第6話 ゴロにゃん猫ちゃんかぶりの腹黒天使降臨
朝のホームルーム開始前は、何かと慌ただしい。
登校した生徒たちは、通学リュックに詰めた教科書を机に移し、各々のタブレット端末を操作して学園マザーコンピュータに接続する。
「あーっ! んだよ、ファイルがとんでるし」
「AI助けてっ! 3問目当たってたんだけど、忘れてたっ! え!? 解くためのヒントって、そんな時間ないんだけどぉ」
「皆ギリギリにデータ送付しすぎー! データ転送重いんだけどぉ」
「みんな一斉に家庭学習送るんだから仕方ねーだろ。って俺のデータも行かねー」
AIといえど完璧ではなく、些細な問題は起こる。その問題もAIに相談して対応策を瞬時に練る。そうやって、生徒とAIとの補助関係がある程度構築された2年生。
今日も、いつもと同じ騒がしい一日が始まる。
そう皆が思っていた、新年度開始から一週間を経た朝のホームルーム。
「惣賀 天麗です」
真新しい濃紺のジャケットに、白いブラウス。アクアブルーの幅広リボンタイをふわりと結び、グレーの膝丈プリーツキュロットを履いた、黒髪さらさらボブヘアーの美少女、いや、天使が降臨した。

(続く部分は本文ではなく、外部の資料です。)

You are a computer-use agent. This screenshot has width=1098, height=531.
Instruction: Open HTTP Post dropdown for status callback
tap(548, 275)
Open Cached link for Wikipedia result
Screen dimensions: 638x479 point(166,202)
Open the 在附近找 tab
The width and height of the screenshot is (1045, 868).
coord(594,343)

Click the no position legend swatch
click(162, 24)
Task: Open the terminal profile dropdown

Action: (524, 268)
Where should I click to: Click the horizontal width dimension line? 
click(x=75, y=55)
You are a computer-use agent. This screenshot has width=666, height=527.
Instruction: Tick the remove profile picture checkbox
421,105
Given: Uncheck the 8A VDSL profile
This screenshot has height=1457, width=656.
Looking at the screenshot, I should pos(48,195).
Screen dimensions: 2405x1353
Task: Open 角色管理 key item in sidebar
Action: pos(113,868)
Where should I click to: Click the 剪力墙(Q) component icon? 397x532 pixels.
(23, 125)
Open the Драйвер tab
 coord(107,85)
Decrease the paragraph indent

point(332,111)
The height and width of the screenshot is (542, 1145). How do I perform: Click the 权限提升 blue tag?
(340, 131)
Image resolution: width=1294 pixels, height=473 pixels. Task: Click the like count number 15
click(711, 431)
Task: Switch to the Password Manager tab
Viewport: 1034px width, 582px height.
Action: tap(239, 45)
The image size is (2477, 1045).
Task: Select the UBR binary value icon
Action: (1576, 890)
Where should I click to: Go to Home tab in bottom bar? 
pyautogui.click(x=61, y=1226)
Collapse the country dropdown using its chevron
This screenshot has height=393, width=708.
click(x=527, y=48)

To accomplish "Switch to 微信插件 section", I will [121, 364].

「父の急な仕事の都合で、始業式から遅れての転入となりました」
(ウソは言ってないわ。ホントは単身赴任予定だった父さんが、大好きな母さんとわたしから離れたくないーなんて大騒ぎして、予定になかった家族での引っ越しになったんだもの。
父さんの醜態をバラさなかったのは、娘からの慈悲ねっ。にゅふふ)
慈悲とは言うものの、父親の我儘を聞く代わりに、公立中学ではなく教育の最先端と名高い私立高校への転入できるなら——と、しっかり交換条件を飲ませて居る。
外見は天使だが、しっかり腹の中は黒い天麗だ。
男子生徒は雑談を忘れ、女子生徒は社交の愛想笑いを忘れて、清雅な美しさの彼女を見ずにはいられない。
(わたしだってやれば出来るのですよ。印象良く、浮かない様に。敵を作んない様に。人当たりの良い、いい子ですよーってゴロにゃん猫ちゃんしとくのです!
ホントは今だって、いつメンとレイドボス討伐に参戦しときたいとこだけど我慢っ。足場固めで居心地良いホームグラウンド・ゲットなのです!)
「前に座って皆に注目されすぎるのも落ち着かないだろうからな。取り敢えず一番後ろの、薮 孝志郎の隣に席を用意しといたから」
担任・平瀬が指し示した方向を見ると、方々からの視線とぶつかる一方で、全く天麗を見ようともしない、俯いたままの男子生徒の隣の席が空いている。窓際、最奥の席だ。
「よろしくね」
「――」
声を掛けるが返答どころか、反応すらない。
俯き加減の視線は、机上のタブレット端末に固定され、彼の手元は休むことなく忙しく動き続けている。